RECORDS PROVIDED:
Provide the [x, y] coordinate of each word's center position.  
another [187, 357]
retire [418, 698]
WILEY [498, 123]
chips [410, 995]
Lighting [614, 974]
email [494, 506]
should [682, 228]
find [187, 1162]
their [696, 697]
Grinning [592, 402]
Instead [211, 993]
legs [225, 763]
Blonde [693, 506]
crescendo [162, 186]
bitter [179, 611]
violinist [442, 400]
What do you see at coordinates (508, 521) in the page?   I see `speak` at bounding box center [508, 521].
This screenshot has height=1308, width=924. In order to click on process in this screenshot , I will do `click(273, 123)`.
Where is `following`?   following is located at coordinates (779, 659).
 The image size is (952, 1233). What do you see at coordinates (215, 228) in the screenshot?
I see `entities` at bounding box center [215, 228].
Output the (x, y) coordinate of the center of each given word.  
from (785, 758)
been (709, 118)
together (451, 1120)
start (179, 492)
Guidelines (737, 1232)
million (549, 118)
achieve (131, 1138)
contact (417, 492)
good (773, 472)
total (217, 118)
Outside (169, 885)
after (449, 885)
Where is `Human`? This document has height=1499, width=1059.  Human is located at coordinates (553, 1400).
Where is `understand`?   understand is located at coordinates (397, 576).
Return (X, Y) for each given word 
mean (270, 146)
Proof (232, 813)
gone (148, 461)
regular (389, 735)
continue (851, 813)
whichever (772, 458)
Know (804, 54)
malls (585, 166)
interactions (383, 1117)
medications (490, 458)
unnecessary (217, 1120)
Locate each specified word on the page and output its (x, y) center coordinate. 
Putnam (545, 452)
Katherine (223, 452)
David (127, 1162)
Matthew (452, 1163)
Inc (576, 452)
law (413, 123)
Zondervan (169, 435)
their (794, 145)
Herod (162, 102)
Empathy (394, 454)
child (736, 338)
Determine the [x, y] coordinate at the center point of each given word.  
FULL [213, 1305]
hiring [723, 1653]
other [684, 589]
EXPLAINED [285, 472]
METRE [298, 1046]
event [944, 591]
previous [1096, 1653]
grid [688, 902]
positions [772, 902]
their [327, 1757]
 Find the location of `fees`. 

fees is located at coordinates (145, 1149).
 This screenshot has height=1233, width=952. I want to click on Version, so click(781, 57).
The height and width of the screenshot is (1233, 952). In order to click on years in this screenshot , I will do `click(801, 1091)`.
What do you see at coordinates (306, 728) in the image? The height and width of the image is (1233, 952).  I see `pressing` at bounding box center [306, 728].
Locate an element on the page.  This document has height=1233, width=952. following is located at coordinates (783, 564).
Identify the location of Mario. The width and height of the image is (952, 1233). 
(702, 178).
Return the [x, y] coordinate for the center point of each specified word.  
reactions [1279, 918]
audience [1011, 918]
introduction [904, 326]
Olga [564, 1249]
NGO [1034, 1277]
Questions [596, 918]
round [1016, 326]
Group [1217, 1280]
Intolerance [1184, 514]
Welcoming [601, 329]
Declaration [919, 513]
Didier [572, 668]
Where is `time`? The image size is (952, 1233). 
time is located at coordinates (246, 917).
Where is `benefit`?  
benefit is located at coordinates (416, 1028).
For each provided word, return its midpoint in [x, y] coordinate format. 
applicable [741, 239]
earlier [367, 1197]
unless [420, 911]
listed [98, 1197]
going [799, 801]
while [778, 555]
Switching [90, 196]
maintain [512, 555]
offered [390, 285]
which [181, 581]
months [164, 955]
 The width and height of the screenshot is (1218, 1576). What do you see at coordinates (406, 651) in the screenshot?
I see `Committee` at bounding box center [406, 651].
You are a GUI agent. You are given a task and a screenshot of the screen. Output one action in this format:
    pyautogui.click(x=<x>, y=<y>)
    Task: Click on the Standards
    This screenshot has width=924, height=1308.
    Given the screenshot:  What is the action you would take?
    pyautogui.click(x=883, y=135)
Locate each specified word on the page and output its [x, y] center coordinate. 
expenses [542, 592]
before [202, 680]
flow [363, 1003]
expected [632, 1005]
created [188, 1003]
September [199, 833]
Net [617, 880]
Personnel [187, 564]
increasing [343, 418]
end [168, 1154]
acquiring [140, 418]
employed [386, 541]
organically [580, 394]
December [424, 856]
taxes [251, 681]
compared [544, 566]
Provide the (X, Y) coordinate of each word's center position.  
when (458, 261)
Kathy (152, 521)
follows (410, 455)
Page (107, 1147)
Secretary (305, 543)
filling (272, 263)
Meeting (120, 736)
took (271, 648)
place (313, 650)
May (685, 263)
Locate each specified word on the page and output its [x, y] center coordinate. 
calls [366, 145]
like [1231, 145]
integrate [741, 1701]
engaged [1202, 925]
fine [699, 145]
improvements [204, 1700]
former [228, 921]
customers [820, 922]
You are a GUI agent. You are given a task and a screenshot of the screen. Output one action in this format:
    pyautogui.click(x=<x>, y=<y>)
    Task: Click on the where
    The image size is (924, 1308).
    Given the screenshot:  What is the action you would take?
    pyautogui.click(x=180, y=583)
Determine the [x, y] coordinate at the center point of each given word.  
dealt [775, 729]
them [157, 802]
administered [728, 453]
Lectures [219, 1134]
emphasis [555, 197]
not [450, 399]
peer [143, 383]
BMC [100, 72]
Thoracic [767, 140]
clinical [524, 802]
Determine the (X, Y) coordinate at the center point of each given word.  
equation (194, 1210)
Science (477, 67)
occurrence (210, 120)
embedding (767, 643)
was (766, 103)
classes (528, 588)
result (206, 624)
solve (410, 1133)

WRITTEN EXERCISE: Write out the listing verbatim, starting at its first line and ending at the line that contains "their [327, 1757]", with both of those lines included.

RESULT FOR THIS EXERCISE:
Provide the [x, y] coordinate of each word's center position.  
another [187, 357]
retire [418, 698]
WILEY [498, 123]
chips [410, 995]
Lighting [614, 974]
email [494, 506]
should [682, 228]
find [187, 1162]
their [696, 697]
Grinning [592, 402]
Instead [211, 993]
legs [225, 763]
Blonde [693, 506]
crescendo [162, 186]
bitter [179, 611]
violinist [442, 400]
What do you see at coordinates (508, 521) in the page?   I see `speak` at bounding box center [508, 521].
This screenshot has height=1308, width=924. In order to click on process in this screenshot , I will do `click(273, 123)`.
Where is `following`?   following is located at coordinates (779, 659).
 The image size is (952, 1233). What do you see at coordinates (215, 228) in the screenshot?
I see `entities` at bounding box center [215, 228].
Output the (x, y) coordinate of the center of each given word.  
from (785, 758)
been (709, 118)
together (451, 1120)
start (179, 492)
Guidelines (737, 1232)
million (549, 118)
achieve (131, 1138)
contact (417, 492)
good (773, 472)
total (217, 118)
Outside (169, 885)
after (449, 885)
Where is `Human`? This document has height=1499, width=1059.  Human is located at coordinates (553, 1400).
Where is `understand`?   understand is located at coordinates (397, 576).
Return (X, Y) for each given word 
mean (270, 146)
Proof (232, 813)
gone (148, 461)
regular (389, 735)
continue (851, 813)
whichever (772, 458)
Know (804, 54)
malls (585, 166)
interactions (383, 1117)
medications (490, 458)
unnecessary (217, 1120)
Locate each specified word on the page and output its (x, y) center coordinate. 
Putnam (545, 452)
Katherine (223, 452)
David (127, 1162)
Matthew (452, 1163)
Inc (576, 452)
law (413, 123)
Zondervan (169, 435)
their (794, 145)
Herod (162, 102)
Empathy (394, 454)
child (736, 338)
Determine the [x, y] coordinate at the center point of each given word.  
FULL [213, 1305]
hiring [723, 1653]
other [684, 589]
EXPLAINED [285, 472]
METRE [298, 1046]
event [944, 591]
previous [1096, 1653]
grid [688, 902]
positions [772, 902]
their [327, 1757]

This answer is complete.